(Data excerpts)
+++

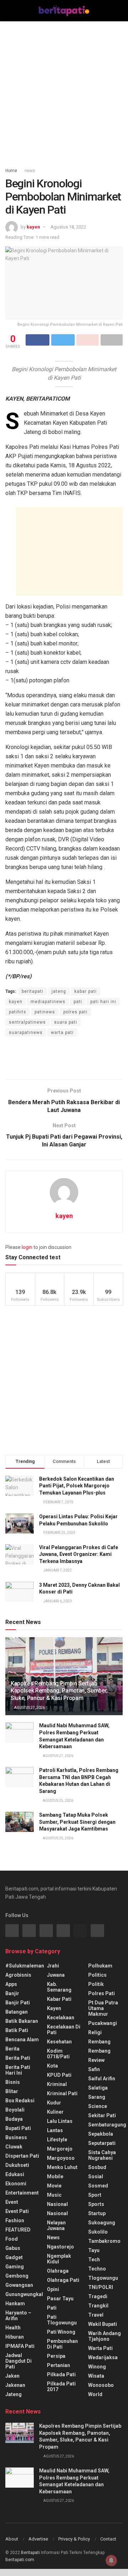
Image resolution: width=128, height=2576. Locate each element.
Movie (54, 2186)
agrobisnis (18, 1975)
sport (94, 2195)
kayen (33, 227)
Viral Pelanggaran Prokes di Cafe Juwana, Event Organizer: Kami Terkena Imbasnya (78, 1554)
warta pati (62, 1032)
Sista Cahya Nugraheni (102, 2155)
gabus (12, 2248)
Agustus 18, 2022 (68, 227)
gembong (16, 2276)
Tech (94, 2259)
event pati (17, 2211)
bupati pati (18, 2128)
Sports (96, 2204)
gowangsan (19, 2285)
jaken (12, 2376)
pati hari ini (103, 1001)
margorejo (60, 2149)
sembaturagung (107, 2125)
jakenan (15, 2385)
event (11, 2202)
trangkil (98, 2305)
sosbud (97, 2167)
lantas (55, 2130)
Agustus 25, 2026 (57, 1800)
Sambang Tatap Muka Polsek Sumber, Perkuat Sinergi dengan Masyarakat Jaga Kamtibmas (77, 1822)
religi (95, 2032)
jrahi (53, 1966)
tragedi (97, 2296)
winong (97, 2366)
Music (54, 2195)
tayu (94, 2250)
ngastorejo (60, 2247)
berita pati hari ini (17, 2070)
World (95, 2394)
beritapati (32, 991)
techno (97, 2269)
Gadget (14, 2257)
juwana (56, 1975)
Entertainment (22, 2193)
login (27, 1247)
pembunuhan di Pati (62, 2344)
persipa (56, 2356)
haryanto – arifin (18, 2315)
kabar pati (85, 991)
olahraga (58, 2271)
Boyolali (15, 2110)
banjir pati (17, 2002)
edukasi (14, 2174)
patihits (17, 1011)
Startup (97, 2213)
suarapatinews (26, 1032)
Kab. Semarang (59, 1987)
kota (52, 2066)
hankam (15, 2303)
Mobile (55, 2176)
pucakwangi (102, 2023)
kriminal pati (62, 2093)
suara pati (65, 1022)
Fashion (14, 2220)
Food (11, 2239)
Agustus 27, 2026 (29, 1708)
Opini (53, 2289)
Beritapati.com (19, 2559)
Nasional (57, 2213)
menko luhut (62, 2167)
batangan (16, 2012)
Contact (108, 2539)
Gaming (14, 2266)
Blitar (11, 2091)
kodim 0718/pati (58, 2053)
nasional (57, 2204)
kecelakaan (60, 2017)
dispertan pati (22, 2156)
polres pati (75, 1011)
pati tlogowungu (62, 2319)
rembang (99, 2041)
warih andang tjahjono (104, 2336)
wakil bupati (102, 2324)
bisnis (12, 2082)
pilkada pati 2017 (61, 2386)
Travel (95, 2315)
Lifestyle (57, 2139)
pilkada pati (61, 2374)
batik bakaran (21, 2021)
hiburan (14, 2337)
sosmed (98, 2186)
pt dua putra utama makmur (103, 2008)
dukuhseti (17, 2165)
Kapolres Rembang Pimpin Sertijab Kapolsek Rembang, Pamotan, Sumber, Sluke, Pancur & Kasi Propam (59, 1691)
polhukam (100, 1966)
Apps (11, 1984)
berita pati (17, 2058)
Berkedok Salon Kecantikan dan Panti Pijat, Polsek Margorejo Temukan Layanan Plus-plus (76, 1486)
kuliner (55, 2112)
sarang (96, 2097)
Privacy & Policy (74, 2539)
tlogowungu (103, 2278)
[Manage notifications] (111, 2560)
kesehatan (59, 2041)
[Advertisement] (64, 92)
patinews (44, 1011)
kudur (54, 2103)
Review (96, 2060)
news (30, 170)
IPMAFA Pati (19, 2346)
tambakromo (104, 2241)
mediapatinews (48, 1001)
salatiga (98, 2088)
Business (16, 2137)
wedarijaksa (103, 2357)
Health (13, 2327)
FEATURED (18, 2230)
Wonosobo (101, 2385)
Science (97, 2106)
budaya (14, 2119)
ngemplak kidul (59, 2258)
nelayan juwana (56, 2225)
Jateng (13, 2394)
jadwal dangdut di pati (18, 2360)
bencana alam (22, 2039)
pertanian (58, 2365)
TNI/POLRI (100, 2287)
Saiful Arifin (101, 2078)
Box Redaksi (19, 2100)
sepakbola (100, 2134)
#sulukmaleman (24, 1966)
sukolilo (98, 2232)
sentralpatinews (27, 1022)
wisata (96, 2376)
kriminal (57, 2084)
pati (78, 1001)
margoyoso (61, 2158)
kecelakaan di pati (63, 2029)
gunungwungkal (24, 2294)
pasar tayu (60, 2298)
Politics (97, 1975)
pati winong (61, 2332)
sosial (95, 2176)
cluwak (13, 2147)
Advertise (38, 2539)
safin (94, 2069)
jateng (59, 991)
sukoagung (101, 2222)
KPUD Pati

+++

#### Problem to work on
Please output all of the data exactly as given, omitting any images it holds.

#### Result for this task
Image resolution: width=128, height=2576. Locate each element.
Movie (54, 2186)
agrobisnis (18, 1975)
sport (94, 2195)
kayen (33, 227)
Viral Pelanggaran Prokes di Cafe Juwana, Event Organizer: Kami Terkena Imbasnya (78, 1554)
warta pati (62, 1032)
Sista Cahya Nugraheni (102, 2155)
gabus (12, 2248)
Agustus 18, 2022 (68, 227)
gembong (16, 2276)
Tech (94, 2259)
event pati (17, 2211)
bupati pati (18, 2128)
Sports (96, 2204)
gowangsan (19, 2285)
jaken (12, 2376)
pati hari ini (103, 1001)
margorejo (60, 2149)
sembaturagung (107, 2125)
jakenan (15, 2385)
event (11, 2202)
trangkil (98, 2305)
sosbud (97, 2167)
lantas (55, 2130)
Agustus 25, 2026 (57, 1800)
Sambang Tatap Muka Polsek Sumber, Perkuat Sinergi dengan Masyarakat Jaga Kamtibmas (77, 1822)
religi (95, 2032)
jrahi (53, 1966)
tragedi (97, 2296)
winong (97, 2366)
Music (54, 2195)
tayu (94, 2250)
ngastorejo (60, 2247)
berita pati hari ini (17, 2070)
World (95, 2394)
beritapati (32, 991)
techno (97, 2269)
Gadget (14, 2257)
juwana (56, 1975)
Entertainment (22, 2193)
login (27, 1247)
pembunuhan di Pati (62, 2344)
persipa (56, 2356)
haryanto – arifin (18, 2315)
kabar pati (85, 991)
olahraga (58, 2271)
Boyolali (15, 2110)
banjir pati (17, 2002)
edukasi (14, 2174)
patihits (17, 1011)
Startup (97, 2213)
suarapatinews (26, 1032)
Kab. Semarang (59, 1987)
kota (52, 2066)
hankam (15, 2303)
Mobile (55, 2176)
pucakwangi (102, 2023)
kriminal pati (62, 2093)
suara pati (65, 1022)
Fashion (14, 2220)
Food (11, 2239)
Agustus 27, 2026 (29, 1708)
Opini (53, 2289)
Beritapati.com (19, 2559)
Nasional (57, 2213)
menko luhut (62, 2167)
batangan (16, 2012)
Contact (108, 2539)
Gaming (14, 2266)
Blitar (11, 2091)
kodim 0718/pati (58, 2053)
nasional (57, 2204)
kecelakaan (60, 2017)
dispertan pati (22, 2156)
polres pati (75, 1011)
pati tlogowungu (62, 2319)
rembang (99, 2041)
warih andang tjahjono (104, 2336)
wakil bupati (102, 2324)
bisnis (12, 2082)
pilkada pati 2017 (61, 2386)
Travel (95, 2315)
Lifestyle (57, 2139)
pilkada pati (61, 2374)
batik bakaran (21, 2021)
hiburan (14, 2337)
sosmed (98, 2186)
pt dua putra utama makmur (103, 2008)
dukuhseti (17, 2165)
Kapolres Rembang Pimpin Sertijab Kapolsek Rembang, Pamotan, Sumber, Sluke, Pancur & Kasi Propam (59, 1691)
polhukam (100, 1966)
Apps (11, 1984)
berita pati (17, 2058)
Berkedok Salon Kecantikan dan Panti Pijat, Polsek Margorejo Temukan Layanan Plus-plus (76, 1486)
kuliner (55, 2112)
sarang (96, 2097)
Privacy & Policy (74, 2539)
tlogowungu (103, 2278)
[Manage notifications] (111, 2560)
kesehatan (59, 2041)
[Advertisement] (64, 92)
patinews (44, 1011)
kudur (54, 2103)
Review (96, 2060)
news (30, 170)
IPMAFA Pati (19, 2346)
tambakromo (104, 2241)
mediapatinews (48, 1001)
salatiga (98, 2088)
Business (16, 2137)
wedarijaksa (103, 2357)
Health (13, 2327)
FEATURED (18, 2230)
Wonosobo (101, 2385)
Science (97, 2106)
budaya (14, 2119)
ngemplak kidul (59, 2258)
nelayan juwana (56, 2225)
Jateng (13, 2394)
jadwal dangdut di pati (18, 2360)
bencana alam (22, 2039)
pertanian (58, 2365)
TNI/POLRI (100, 2287)
Saiful Arifin (101, 2078)
Box Redaksi (19, 2100)
sepakbola (100, 2134)
#sulukmaleman (24, 1966)
sukolilo (98, 2232)
sentralpatinews (27, 1022)
wisata (96, 2376)
kriminal (57, 2084)
pati (78, 1001)
margoyoso (61, 2158)
kecelakaan di pati (63, 2029)
gunungwungkal (24, 2294)
pasar tayu (60, 2298)
Politics (97, 1975)
pati winong (61, 2332)
sosial (95, 2176)
cluwak (13, 2147)
Advertise (38, 2539)
safin (94, 2069)
jateng (59, 991)
sukoagung (101, 2222)
KPUD Pati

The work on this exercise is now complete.